The Tuberculosis Control Law was legislated in 1951. One of the peculiarities of this law was to integrate the programme into the existing health care system in Japan including a network of general practioner's clinics and of health centres covering whole Japan. Another peculiarity was the public subsidy given to MMR, BCG vaccination and treatment.

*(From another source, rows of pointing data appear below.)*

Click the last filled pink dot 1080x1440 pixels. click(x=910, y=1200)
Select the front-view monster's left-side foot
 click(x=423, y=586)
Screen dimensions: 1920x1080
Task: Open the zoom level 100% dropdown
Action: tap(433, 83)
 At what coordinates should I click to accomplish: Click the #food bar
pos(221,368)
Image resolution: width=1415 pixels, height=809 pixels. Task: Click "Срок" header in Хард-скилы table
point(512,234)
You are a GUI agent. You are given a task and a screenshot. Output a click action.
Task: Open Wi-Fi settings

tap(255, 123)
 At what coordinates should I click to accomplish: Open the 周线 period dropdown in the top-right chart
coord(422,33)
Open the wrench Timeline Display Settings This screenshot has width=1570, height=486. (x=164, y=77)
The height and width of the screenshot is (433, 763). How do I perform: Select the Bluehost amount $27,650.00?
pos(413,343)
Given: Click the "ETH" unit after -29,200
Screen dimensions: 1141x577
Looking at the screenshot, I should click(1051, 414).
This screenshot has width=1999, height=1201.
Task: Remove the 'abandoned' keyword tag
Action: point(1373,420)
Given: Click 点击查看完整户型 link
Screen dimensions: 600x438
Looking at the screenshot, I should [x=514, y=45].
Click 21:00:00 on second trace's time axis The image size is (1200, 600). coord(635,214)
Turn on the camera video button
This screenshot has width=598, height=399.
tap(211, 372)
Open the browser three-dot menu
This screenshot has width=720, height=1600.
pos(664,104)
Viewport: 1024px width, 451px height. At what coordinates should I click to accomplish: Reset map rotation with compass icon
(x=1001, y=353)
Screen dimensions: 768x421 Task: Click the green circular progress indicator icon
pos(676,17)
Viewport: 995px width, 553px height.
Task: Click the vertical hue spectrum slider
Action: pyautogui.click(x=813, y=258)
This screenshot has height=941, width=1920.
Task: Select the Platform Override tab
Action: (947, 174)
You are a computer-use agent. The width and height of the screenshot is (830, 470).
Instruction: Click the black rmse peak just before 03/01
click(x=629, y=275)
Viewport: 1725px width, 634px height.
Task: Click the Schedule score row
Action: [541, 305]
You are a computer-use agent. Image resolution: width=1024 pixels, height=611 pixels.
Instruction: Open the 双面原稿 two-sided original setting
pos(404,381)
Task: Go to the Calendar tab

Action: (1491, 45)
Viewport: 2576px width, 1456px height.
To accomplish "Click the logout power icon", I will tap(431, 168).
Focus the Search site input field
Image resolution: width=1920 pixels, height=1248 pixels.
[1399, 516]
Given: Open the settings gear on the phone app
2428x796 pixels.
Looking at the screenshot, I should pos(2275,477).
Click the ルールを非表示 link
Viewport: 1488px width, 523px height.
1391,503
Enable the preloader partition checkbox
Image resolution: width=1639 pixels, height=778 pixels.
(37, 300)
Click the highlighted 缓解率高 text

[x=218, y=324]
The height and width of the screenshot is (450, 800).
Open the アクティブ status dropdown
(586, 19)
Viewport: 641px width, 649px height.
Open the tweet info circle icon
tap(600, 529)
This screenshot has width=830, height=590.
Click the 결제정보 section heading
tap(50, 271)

Tuberculosis control programme has been ammended and improved by taking into consideration the changes in the epidemiological situation of tuberculosis and the development of techniques used for controlling tuberculosis.
Major difficulties which might be encountered in the coming turn of tuberculosis programmes are the following: 1) Japanese population is divided into two groups, tuberculosis polluted and clean generations, and the borderline of the two generations exists at 45 to 50 years of age. The control programme is different in these two groups, but the two groups are actually living in the same community and in the same family. 2) The speed of decline of tuberculosis differs by the area, sex, age, etc. Tuberculosis remains in groups to which the approach is more difficult. 3) To cut down the programme is more difficult than to expand them. 4) Concern of general public as well as of medical professions has been coming down faster than the decline of tuberculosis. 5) Due to the slowdown of the economical development since 1975, very strict regulations have been given for the national budget, and this is particularly true for the health and welfare budget as its expansions has been rapid.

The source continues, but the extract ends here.